List every line of the material below that contains the word "Toggle", copying each one in full.
»»
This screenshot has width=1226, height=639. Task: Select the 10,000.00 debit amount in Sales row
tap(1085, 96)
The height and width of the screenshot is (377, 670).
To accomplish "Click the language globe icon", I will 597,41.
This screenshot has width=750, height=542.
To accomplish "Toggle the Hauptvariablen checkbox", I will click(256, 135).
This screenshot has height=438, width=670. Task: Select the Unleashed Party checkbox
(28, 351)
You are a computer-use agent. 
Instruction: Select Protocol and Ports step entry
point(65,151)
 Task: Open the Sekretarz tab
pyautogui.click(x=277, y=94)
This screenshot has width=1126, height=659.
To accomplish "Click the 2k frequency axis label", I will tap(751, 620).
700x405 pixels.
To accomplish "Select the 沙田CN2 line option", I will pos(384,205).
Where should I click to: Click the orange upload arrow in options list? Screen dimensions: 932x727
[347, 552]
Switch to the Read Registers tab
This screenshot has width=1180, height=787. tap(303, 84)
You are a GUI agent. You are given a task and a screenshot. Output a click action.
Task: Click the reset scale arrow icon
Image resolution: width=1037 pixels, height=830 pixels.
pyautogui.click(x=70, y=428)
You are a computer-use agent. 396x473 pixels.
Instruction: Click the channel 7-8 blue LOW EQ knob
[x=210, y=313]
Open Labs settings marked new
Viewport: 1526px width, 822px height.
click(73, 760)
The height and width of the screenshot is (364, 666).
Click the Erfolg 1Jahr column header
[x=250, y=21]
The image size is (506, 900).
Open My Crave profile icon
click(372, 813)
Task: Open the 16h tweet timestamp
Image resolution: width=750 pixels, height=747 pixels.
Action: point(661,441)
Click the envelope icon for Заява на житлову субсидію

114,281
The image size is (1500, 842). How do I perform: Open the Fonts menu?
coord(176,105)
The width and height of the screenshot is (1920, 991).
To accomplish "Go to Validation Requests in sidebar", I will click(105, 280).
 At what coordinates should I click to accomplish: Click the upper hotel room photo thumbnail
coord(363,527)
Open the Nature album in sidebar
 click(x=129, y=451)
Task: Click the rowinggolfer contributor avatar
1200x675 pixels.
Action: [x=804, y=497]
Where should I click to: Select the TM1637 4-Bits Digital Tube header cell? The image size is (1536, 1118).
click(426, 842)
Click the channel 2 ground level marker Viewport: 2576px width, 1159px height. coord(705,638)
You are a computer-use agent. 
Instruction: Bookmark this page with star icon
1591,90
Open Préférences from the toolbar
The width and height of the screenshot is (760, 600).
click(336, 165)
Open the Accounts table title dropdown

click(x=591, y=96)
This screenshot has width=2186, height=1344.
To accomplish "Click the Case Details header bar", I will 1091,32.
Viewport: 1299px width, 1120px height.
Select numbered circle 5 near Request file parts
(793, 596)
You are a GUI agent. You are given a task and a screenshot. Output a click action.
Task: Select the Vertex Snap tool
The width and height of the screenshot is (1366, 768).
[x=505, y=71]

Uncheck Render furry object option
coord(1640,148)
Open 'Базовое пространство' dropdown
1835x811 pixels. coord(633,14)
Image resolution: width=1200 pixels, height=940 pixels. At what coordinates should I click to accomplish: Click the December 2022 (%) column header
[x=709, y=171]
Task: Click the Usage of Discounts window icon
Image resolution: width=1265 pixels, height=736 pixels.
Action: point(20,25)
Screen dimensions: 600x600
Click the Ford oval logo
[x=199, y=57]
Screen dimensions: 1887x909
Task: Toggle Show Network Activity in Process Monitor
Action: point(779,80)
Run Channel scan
««
→ The reply:
To accomplish "Toggle the Hauptvariablen checkbox", I will click(256, 135).
Task: Toggle Show Network Activity in Process Monitor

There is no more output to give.